**Problem description**
There is one span to output from the data below: the lines starting at the line with "How do I perform: Expand the Current" and ending at the line with "Given: Switch to the 字幕 captions tab". Output it exactly, ends included, nothing more.

☆ ☆ ☆ ☆

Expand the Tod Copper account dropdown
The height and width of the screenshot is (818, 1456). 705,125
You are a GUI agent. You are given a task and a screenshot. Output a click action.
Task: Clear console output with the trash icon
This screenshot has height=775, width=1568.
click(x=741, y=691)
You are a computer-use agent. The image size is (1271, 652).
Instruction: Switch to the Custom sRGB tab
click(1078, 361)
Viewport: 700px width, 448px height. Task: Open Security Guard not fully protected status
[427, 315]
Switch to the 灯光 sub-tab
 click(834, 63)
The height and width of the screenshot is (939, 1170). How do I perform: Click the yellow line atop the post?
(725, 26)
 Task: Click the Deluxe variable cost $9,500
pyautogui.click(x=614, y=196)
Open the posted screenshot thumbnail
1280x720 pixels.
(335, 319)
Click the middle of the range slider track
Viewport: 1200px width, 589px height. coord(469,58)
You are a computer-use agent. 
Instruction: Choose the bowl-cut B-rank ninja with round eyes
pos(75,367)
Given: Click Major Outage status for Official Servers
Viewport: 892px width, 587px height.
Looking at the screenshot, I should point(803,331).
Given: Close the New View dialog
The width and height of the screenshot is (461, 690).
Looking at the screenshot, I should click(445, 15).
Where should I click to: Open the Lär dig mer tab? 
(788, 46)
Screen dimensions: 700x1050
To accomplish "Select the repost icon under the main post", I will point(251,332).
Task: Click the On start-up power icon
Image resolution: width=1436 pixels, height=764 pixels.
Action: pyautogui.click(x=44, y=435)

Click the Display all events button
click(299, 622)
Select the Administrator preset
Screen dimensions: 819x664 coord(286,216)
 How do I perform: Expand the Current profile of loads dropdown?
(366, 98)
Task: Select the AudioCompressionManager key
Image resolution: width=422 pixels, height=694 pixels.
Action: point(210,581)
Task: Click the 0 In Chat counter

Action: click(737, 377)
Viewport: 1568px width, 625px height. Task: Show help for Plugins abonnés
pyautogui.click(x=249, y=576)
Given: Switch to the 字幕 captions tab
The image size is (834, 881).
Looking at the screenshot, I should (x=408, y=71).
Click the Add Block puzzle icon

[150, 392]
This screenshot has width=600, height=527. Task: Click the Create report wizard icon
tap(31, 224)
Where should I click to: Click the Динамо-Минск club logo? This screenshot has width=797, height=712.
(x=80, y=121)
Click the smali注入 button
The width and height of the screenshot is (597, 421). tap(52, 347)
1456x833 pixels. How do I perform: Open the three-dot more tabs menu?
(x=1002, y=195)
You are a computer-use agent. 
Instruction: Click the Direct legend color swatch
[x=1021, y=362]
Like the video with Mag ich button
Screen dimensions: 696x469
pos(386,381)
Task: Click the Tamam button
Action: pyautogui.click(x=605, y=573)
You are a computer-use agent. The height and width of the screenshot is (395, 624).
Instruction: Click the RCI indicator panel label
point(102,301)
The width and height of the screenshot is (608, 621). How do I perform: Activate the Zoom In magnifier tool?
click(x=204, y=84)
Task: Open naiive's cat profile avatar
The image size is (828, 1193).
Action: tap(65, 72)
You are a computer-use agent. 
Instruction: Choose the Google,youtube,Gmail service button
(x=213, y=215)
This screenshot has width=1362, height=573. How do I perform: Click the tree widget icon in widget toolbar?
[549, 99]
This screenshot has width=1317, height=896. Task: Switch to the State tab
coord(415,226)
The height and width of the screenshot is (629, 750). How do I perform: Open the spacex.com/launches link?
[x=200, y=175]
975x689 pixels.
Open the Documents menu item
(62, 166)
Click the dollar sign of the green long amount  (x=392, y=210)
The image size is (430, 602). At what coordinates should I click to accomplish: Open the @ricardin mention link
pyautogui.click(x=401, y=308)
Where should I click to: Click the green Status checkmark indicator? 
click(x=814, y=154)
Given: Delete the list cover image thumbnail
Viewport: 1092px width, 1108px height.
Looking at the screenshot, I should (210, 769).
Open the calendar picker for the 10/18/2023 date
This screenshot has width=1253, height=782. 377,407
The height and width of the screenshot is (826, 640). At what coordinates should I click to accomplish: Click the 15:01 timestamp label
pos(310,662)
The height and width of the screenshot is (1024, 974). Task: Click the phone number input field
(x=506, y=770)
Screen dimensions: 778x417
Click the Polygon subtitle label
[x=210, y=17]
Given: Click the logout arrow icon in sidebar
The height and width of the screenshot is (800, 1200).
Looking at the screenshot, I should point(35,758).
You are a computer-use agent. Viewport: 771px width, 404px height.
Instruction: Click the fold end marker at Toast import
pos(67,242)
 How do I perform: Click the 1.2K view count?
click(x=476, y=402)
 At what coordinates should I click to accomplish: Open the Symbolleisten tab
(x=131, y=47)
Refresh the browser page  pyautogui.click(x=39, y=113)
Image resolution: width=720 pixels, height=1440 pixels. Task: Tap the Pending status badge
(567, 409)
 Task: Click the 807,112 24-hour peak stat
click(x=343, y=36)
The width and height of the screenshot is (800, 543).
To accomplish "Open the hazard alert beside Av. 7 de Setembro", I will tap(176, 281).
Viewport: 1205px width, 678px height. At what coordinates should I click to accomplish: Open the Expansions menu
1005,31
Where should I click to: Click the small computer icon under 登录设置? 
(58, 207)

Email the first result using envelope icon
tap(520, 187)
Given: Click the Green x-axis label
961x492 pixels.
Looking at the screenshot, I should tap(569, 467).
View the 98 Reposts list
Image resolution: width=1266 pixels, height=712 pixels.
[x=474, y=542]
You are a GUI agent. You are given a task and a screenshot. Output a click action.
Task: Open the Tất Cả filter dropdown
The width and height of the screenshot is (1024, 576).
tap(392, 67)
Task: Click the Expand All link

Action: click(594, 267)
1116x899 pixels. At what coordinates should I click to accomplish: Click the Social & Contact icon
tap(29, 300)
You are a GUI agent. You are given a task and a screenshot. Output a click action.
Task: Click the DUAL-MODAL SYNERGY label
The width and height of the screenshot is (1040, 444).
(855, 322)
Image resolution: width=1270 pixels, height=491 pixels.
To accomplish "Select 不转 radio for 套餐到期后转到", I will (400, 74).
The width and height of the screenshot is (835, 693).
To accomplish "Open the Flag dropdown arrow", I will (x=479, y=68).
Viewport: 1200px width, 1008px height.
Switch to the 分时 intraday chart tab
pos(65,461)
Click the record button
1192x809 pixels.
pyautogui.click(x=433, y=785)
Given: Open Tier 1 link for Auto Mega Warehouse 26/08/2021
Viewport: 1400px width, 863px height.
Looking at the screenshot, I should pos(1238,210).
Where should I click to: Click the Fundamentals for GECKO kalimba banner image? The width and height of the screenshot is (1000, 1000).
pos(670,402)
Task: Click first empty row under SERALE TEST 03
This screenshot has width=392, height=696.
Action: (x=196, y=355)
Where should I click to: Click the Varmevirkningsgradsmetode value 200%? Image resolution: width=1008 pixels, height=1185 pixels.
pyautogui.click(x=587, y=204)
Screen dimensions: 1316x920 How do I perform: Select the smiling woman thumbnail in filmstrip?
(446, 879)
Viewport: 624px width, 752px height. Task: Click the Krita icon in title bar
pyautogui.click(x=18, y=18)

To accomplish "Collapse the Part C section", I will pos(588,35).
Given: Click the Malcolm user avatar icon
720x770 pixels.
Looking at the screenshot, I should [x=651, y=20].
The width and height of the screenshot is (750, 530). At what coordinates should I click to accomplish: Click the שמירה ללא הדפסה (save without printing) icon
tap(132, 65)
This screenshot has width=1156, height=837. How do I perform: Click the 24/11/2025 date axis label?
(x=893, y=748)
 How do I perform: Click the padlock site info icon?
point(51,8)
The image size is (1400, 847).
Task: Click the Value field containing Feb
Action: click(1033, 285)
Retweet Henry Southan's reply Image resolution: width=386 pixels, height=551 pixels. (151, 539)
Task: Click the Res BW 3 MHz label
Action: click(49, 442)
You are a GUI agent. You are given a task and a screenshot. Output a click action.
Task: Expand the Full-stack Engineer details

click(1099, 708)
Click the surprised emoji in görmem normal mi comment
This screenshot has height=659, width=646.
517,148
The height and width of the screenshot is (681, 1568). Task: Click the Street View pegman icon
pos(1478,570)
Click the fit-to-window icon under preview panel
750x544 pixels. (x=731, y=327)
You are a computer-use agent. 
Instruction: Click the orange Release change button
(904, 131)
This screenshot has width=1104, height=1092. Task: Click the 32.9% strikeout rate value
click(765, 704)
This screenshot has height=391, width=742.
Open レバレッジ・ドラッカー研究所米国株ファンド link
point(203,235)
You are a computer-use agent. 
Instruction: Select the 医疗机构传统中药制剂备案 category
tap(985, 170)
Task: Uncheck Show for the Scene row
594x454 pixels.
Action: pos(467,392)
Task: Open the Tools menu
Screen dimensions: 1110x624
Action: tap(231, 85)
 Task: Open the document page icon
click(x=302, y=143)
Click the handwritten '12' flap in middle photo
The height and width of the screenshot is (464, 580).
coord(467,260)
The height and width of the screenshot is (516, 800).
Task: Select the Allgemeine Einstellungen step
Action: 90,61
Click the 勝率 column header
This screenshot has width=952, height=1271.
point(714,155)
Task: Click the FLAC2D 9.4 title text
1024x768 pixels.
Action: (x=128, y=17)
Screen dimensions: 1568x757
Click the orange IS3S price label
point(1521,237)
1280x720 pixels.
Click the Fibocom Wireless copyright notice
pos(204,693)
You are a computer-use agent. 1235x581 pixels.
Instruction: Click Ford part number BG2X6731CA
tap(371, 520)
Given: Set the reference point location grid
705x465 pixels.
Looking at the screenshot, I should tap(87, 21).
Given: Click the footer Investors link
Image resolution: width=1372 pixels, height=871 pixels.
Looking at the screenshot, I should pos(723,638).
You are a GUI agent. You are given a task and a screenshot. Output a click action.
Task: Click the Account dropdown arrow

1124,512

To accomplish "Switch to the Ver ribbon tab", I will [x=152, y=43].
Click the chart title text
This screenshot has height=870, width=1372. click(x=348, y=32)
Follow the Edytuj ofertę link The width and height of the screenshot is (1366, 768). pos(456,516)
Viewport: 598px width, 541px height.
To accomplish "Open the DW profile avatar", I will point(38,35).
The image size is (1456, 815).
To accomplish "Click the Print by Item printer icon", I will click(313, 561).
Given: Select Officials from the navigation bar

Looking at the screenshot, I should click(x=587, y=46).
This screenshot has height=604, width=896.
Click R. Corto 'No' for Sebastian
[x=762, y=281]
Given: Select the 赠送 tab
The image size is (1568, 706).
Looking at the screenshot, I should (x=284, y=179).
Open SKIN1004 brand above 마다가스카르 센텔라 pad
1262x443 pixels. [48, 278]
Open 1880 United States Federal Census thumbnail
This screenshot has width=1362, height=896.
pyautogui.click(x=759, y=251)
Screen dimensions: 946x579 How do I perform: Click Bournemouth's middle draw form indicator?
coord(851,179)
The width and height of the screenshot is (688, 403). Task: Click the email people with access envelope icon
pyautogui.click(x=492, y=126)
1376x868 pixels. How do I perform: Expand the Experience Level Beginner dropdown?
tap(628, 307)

☆ ☆ ☆ ☆

**Output of the task**
 How do I perform: Expand the Current profile of loads dropdown?
(366, 98)
Task: Select the AudioCompressionManager key
Image resolution: width=422 pixels, height=694 pixels.
Action: point(210,581)
Task: Click the 0 In Chat counter

Action: click(737, 377)
Viewport: 1568px width, 625px height. Task: Show help for Plugins abonnés
pyautogui.click(x=249, y=576)
Given: Switch to the 字幕 captions tab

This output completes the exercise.